-- EXERCISE --
Omit every image, and transcribe the remaining entries exactly as given.

-- GIVEN INFORMATION --
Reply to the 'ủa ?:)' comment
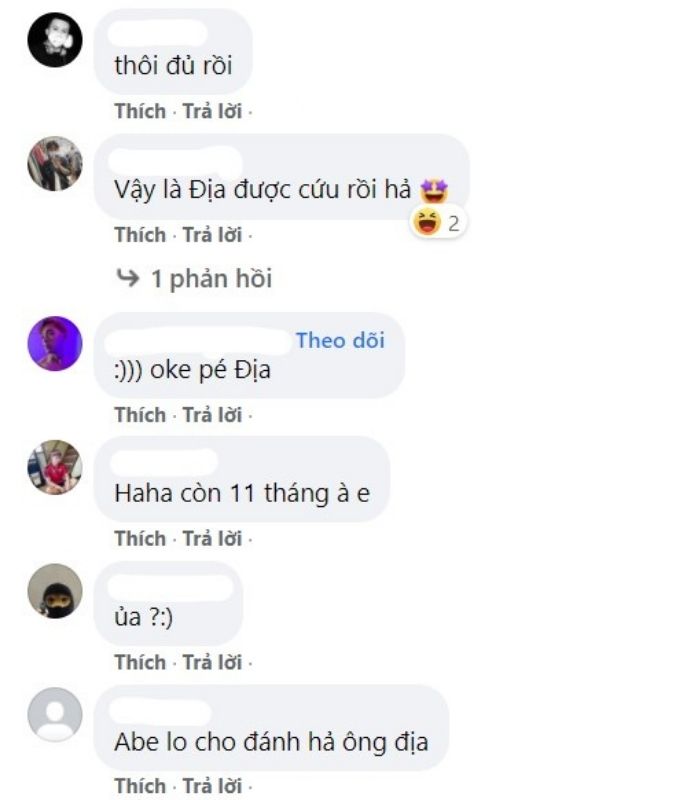[212, 662]
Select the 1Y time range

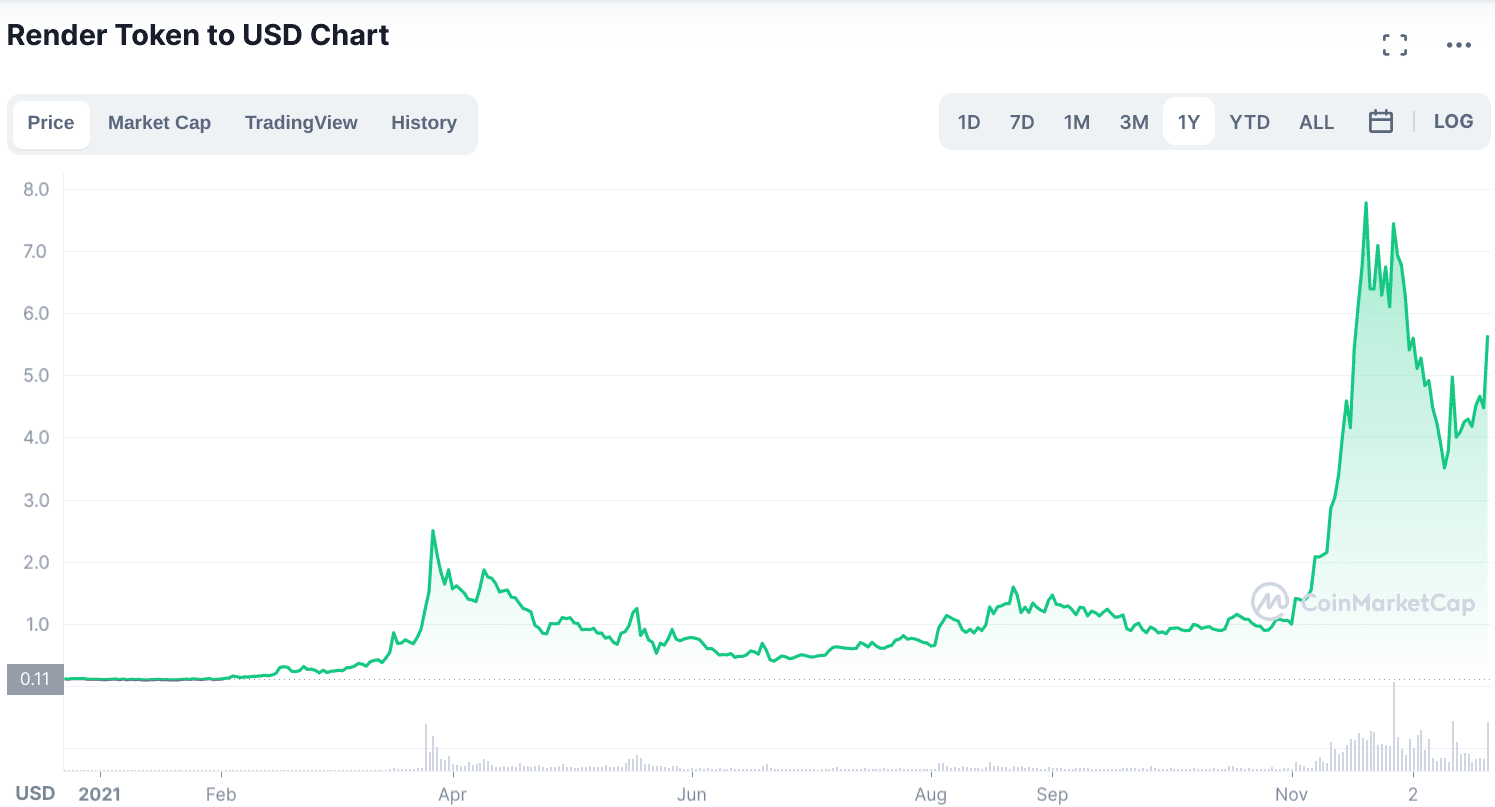coord(1188,122)
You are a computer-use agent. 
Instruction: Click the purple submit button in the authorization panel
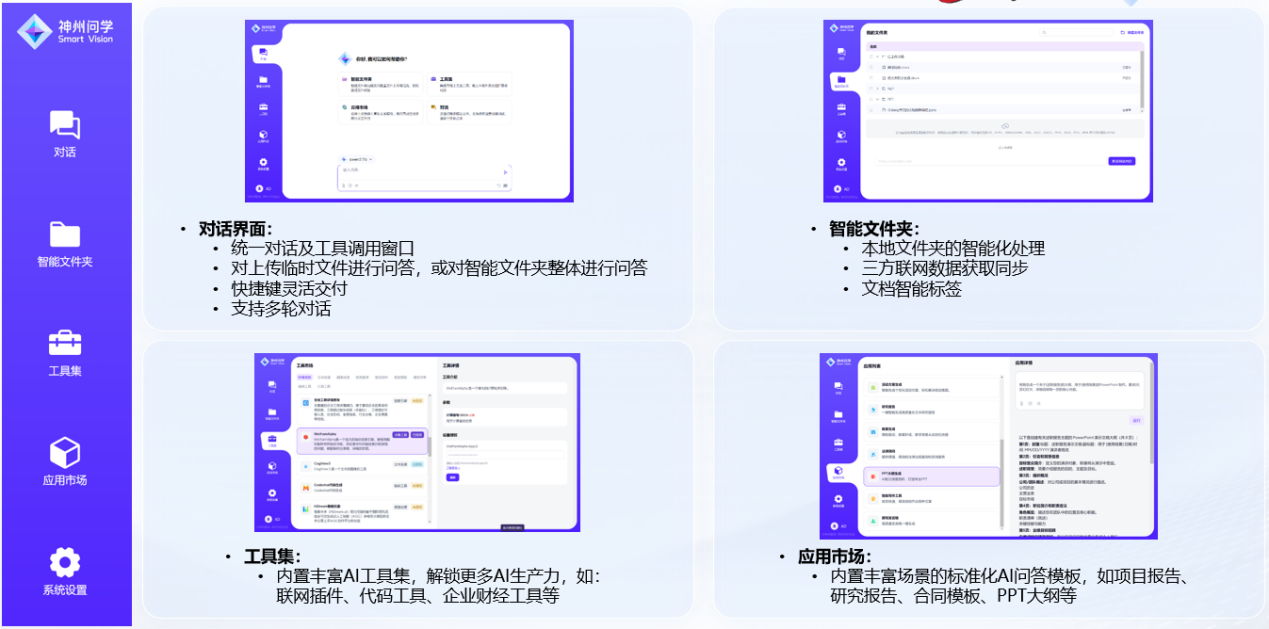[452, 477]
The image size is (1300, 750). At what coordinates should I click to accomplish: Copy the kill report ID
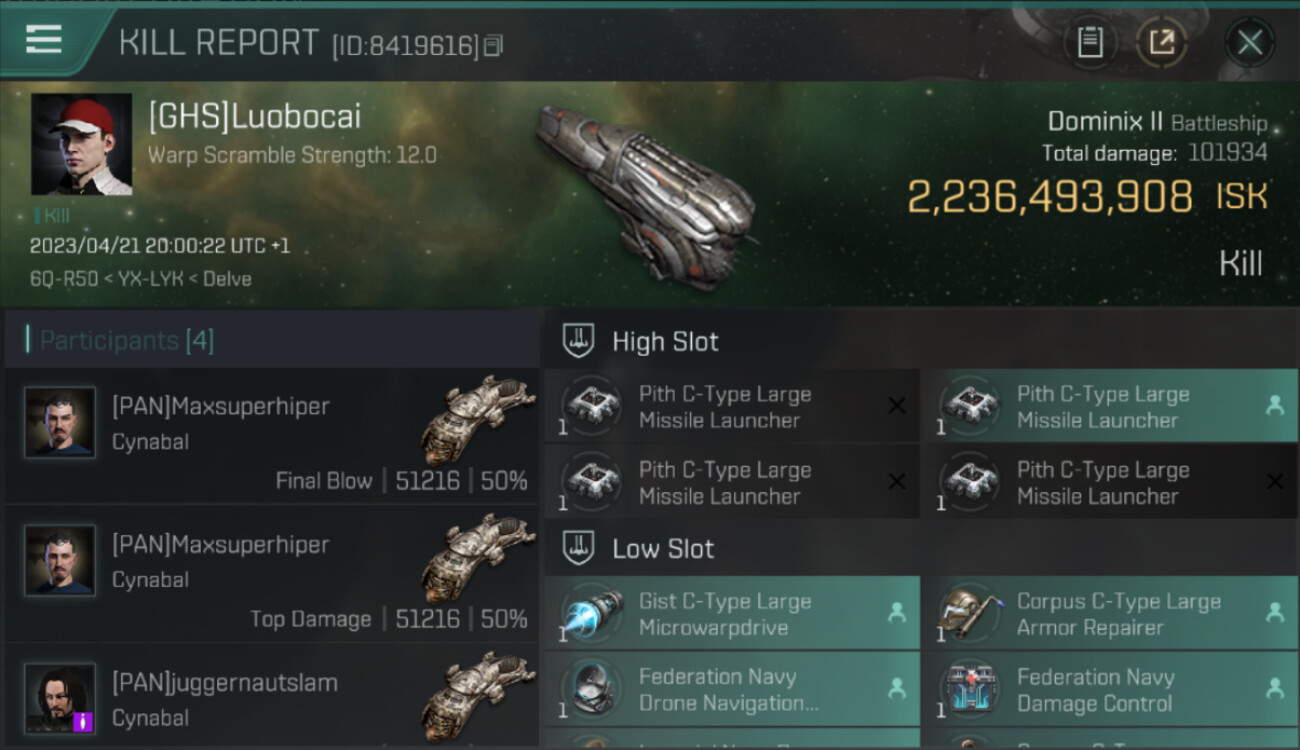click(x=493, y=46)
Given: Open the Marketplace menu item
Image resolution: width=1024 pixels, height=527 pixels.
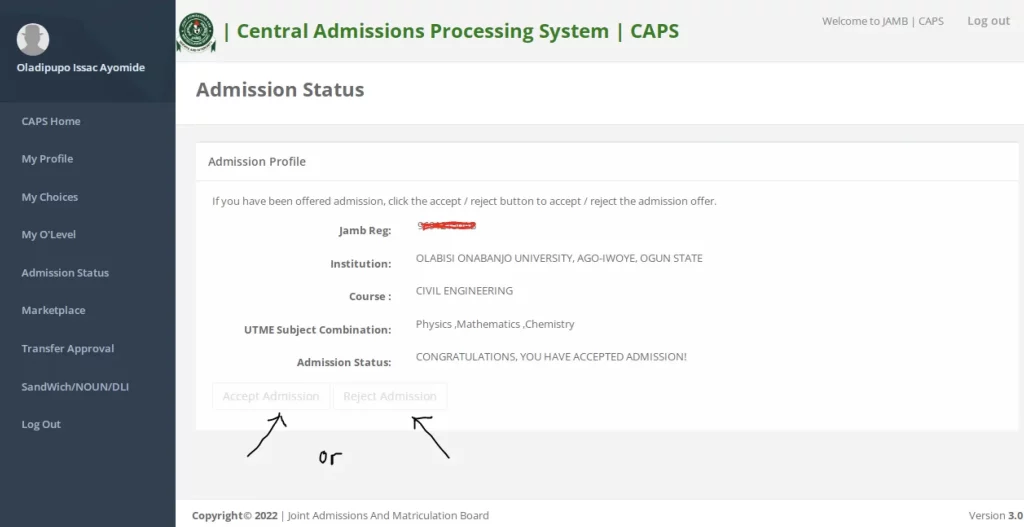Looking at the screenshot, I should click(x=53, y=311).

-- WRITTEN SOLUTION --
Reply to the 'ủa ?:)' comment
[212, 662]
Select the 1Y time range

coord(1188,122)
You are a computer-use agent. 
Instruction: Click the purple submit button in the authorization panel
[452, 477]
The image size is (1300, 750). At what coordinates should I click to accomplish: Copy the kill report ID
click(x=493, y=46)
Given: Open the Marketplace menu item
Image resolution: width=1024 pixels, height=527 pixels.
Looking at the screenshot, I should click(x=53, y=311).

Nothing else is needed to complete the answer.